By Keerthi Chandrashekar / ( | First Posted: Jan 15, 2013 11:58 PM EST

Buildings are seen in heavy haze in Beijing's central business district
(Photo : REUTERS/Jason Lee)

While climate change is more commonly associated with carbon dioxide, a new study indicates that black carbon is more potent than previously thought - potent enough to be the second leading cause of global warming. 

The study, titled, "Bounding the role of black carbon in the climate system: A scientific assessment," is the product of 31 authors and can be found in The Journal of Geophysical Research-Atmospheres. 

Black carbon, more commonly known as soot, is formed through the incomplete combustion and warms up Earth by decreasing our planet's ability to reflect sunlight off snow and ice. Unlike carbon dioxide, which can remain in our atmosphere for decades at a time, black carbon usually dissipates after several weeks. 

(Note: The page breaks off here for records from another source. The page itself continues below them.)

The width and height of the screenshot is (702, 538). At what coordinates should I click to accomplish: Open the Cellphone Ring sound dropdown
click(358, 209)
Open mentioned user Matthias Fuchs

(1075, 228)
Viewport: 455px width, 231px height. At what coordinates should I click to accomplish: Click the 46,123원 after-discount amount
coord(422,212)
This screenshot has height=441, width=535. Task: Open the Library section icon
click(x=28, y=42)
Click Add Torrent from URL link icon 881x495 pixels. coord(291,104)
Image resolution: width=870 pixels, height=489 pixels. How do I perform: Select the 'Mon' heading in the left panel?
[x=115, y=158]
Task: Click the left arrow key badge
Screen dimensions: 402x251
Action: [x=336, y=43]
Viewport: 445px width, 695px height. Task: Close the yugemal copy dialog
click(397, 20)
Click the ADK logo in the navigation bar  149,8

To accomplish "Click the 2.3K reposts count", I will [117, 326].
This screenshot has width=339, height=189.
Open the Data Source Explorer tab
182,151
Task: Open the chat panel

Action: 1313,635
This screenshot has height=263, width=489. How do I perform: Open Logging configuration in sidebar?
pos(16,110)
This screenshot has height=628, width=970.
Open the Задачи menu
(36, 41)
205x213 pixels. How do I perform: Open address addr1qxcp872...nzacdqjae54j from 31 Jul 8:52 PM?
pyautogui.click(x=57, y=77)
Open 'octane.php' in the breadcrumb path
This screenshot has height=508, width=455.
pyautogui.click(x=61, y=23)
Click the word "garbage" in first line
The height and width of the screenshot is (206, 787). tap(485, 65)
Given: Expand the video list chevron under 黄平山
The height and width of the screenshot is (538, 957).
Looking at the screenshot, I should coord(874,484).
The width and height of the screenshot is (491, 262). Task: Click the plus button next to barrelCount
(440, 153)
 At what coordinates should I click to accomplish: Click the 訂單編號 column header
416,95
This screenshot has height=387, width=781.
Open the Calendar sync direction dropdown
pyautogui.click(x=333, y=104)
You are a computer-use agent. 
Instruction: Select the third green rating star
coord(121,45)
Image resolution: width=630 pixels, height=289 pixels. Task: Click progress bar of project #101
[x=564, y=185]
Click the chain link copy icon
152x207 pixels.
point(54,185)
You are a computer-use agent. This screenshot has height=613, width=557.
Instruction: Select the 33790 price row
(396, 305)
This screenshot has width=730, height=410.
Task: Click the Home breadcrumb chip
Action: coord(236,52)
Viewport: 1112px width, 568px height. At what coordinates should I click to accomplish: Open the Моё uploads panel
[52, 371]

"Predominant sources are combustion related; namely, fossil fuels for transportation, solid fuels for industrial and residential uses, and open burning of biomass," the report reads. 

"For a few of these sources, such as diesel engines and possibly residential biofuels, warming is strong enough that eliminating all emissions from these sources would reduce net climate forcing (i.e., produce cooling)."

The newly revised look at black carbon states that it is twice as potent as previously thought in a 2007 U.N. report from the Intergovernmental Panel on Climate Change. 

Black carbon tends to accumulate in concentrated areas in our atmosphere, unlike carbon dioxide which distributes itself fairly universally, making it potentially easier to target. The 31 study authors hope that policy makers will pay more attention to the harmful effects soot has on our planet.

"The major sources of black carbon are presently in different stages with regard to the feasibility for near-term mitigation. This assessment, by evaluating the large number and complexity of the associated physical and radiative processes in black-carbon climate forcing, sets a baseline from which to improve future climate forcing estimates."